Extracted records
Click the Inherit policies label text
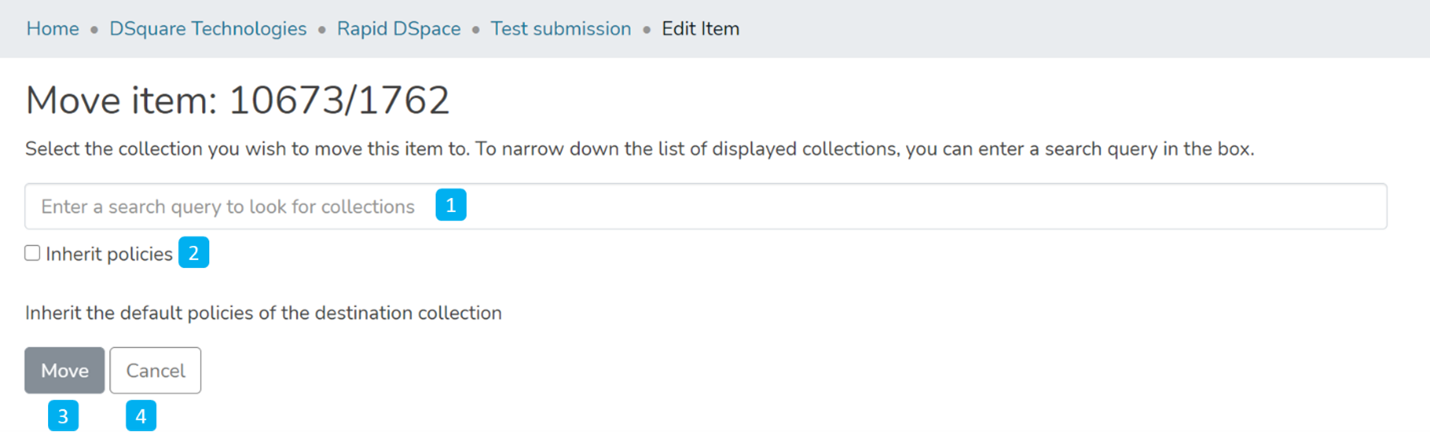This screenshot has height=443, width=1430. [109, 255]
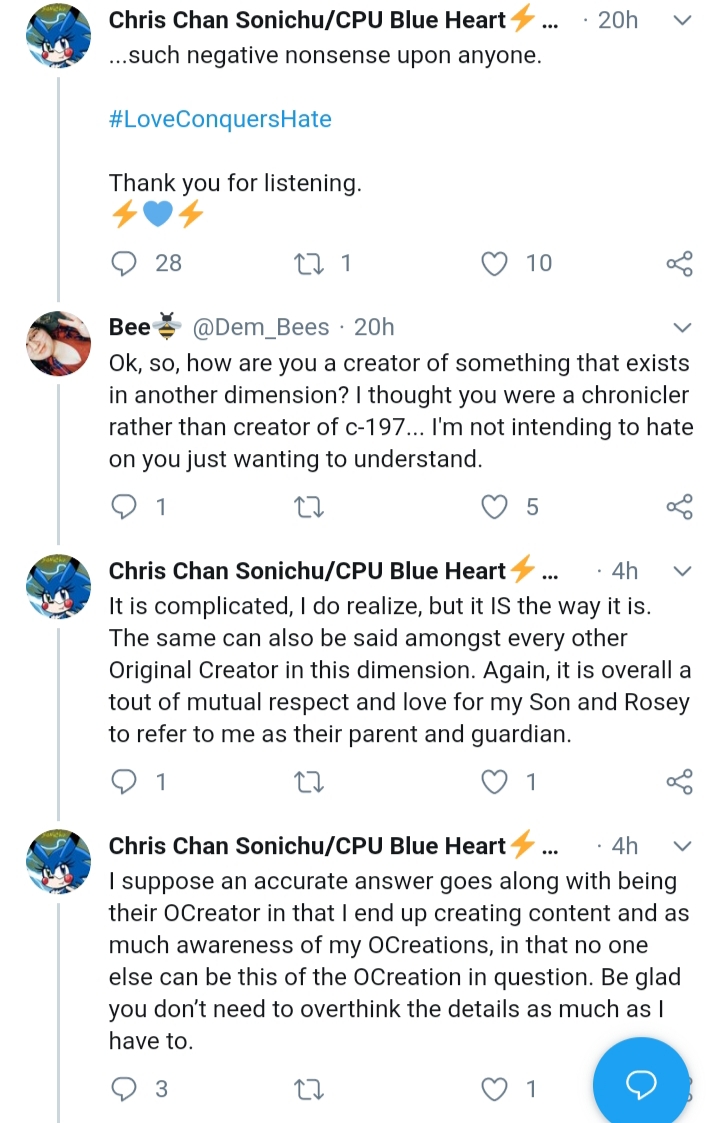
Task: Retweet the 'It is complicated' tweet
Action: (309, 783)
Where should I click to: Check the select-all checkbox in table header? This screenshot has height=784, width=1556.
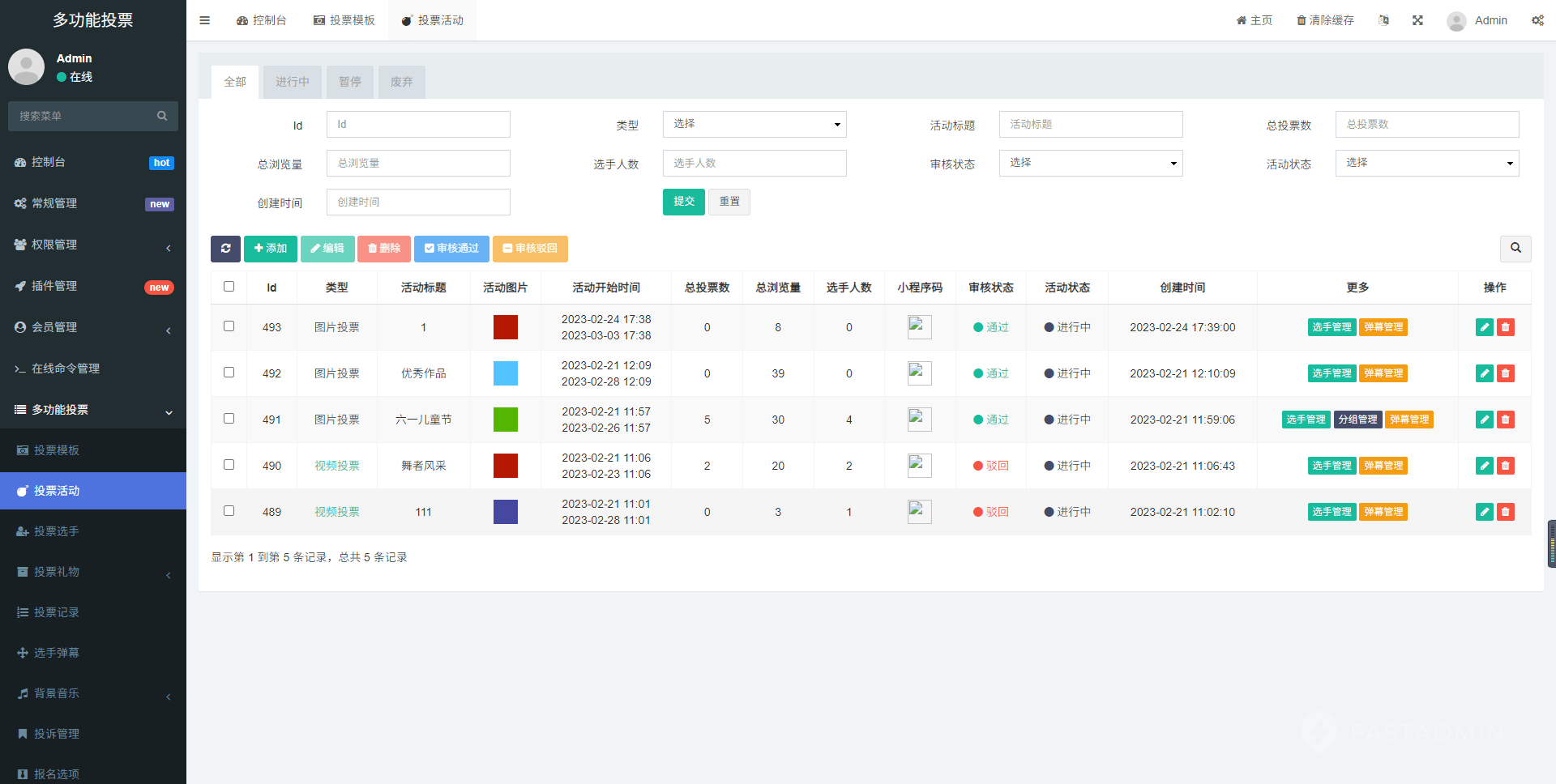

◆ Task to carry out: The entries above must be restated exactly in the answer, and the pictures left out.

◆ Task solution:
Click the Inherit policies label text
This screenshot has height=443, width=1430. [109, 255]
Task: Retweet the 'It is complicated' tweet
Action: (309, 783)
Where should I click to: Check the select-all checkbox in table header? This screenshot has height=784, width=1556.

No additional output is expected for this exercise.